§ **EXERCISE DIRECTIONS**
Using the string "with" as the key, pull each matching line out of the records below.
╭─ GIVEN INFORMATION
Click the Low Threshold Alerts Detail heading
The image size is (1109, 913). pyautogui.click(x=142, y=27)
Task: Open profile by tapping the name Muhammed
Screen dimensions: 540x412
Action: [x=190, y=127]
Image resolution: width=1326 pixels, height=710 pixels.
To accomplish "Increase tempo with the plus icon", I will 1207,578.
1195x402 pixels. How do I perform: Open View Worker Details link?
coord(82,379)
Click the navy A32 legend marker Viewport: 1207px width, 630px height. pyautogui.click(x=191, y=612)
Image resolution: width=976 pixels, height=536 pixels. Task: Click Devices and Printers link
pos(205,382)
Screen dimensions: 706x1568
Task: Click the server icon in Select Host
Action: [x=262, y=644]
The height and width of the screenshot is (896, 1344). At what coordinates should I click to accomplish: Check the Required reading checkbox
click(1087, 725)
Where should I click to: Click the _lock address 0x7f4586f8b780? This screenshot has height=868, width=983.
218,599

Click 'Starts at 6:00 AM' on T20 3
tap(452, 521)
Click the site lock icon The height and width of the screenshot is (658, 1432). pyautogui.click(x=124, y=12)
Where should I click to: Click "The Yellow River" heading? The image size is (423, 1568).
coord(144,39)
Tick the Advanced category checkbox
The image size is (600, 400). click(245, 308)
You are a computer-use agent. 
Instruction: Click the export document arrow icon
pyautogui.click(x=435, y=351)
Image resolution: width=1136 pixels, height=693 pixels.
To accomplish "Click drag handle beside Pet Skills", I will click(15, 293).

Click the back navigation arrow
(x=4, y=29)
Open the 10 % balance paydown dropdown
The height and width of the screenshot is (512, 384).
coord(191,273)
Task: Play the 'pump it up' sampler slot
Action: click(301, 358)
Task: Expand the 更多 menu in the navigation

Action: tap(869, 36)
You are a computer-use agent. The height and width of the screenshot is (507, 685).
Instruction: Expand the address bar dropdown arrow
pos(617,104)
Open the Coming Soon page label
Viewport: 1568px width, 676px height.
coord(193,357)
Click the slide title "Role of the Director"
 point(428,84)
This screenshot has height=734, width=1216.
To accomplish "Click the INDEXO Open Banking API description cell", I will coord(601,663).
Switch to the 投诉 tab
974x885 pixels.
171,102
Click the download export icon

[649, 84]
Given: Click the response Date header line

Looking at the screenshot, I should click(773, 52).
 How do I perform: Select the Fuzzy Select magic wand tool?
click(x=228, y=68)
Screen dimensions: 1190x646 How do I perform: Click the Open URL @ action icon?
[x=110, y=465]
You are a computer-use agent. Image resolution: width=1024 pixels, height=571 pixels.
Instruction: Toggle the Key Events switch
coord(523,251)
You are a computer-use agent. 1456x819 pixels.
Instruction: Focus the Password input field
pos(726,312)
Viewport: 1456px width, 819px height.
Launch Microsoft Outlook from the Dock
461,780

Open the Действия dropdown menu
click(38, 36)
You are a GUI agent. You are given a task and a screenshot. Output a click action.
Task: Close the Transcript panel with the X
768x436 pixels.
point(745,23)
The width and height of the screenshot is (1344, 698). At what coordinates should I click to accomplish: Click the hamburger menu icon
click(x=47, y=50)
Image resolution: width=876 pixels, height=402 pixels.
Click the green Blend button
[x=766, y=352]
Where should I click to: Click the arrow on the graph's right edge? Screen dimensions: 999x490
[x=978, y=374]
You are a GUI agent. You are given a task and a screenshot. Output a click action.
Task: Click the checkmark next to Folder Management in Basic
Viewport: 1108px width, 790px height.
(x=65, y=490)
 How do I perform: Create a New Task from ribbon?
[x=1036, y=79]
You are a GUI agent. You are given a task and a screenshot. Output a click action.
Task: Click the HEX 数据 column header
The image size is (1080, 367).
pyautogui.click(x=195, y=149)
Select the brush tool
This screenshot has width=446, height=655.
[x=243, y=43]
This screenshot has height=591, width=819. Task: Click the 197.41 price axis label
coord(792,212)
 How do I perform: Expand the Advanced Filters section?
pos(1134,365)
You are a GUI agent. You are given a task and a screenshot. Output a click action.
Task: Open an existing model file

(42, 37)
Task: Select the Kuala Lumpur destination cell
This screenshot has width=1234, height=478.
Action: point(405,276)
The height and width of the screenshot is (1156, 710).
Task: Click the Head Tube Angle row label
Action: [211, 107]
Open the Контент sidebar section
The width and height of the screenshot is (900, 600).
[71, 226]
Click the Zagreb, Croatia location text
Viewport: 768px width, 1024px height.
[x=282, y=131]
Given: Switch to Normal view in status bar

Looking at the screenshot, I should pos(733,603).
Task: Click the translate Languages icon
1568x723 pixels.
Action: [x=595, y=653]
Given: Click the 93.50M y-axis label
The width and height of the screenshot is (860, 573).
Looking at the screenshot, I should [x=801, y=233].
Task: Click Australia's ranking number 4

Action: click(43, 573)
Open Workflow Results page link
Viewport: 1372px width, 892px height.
╰─
§ **RESULT FOR THIS EXERCISE**
To accomplish "Increase tempo with the plus icon", I will 1207,578.
Task: Close the Transcript panel with the X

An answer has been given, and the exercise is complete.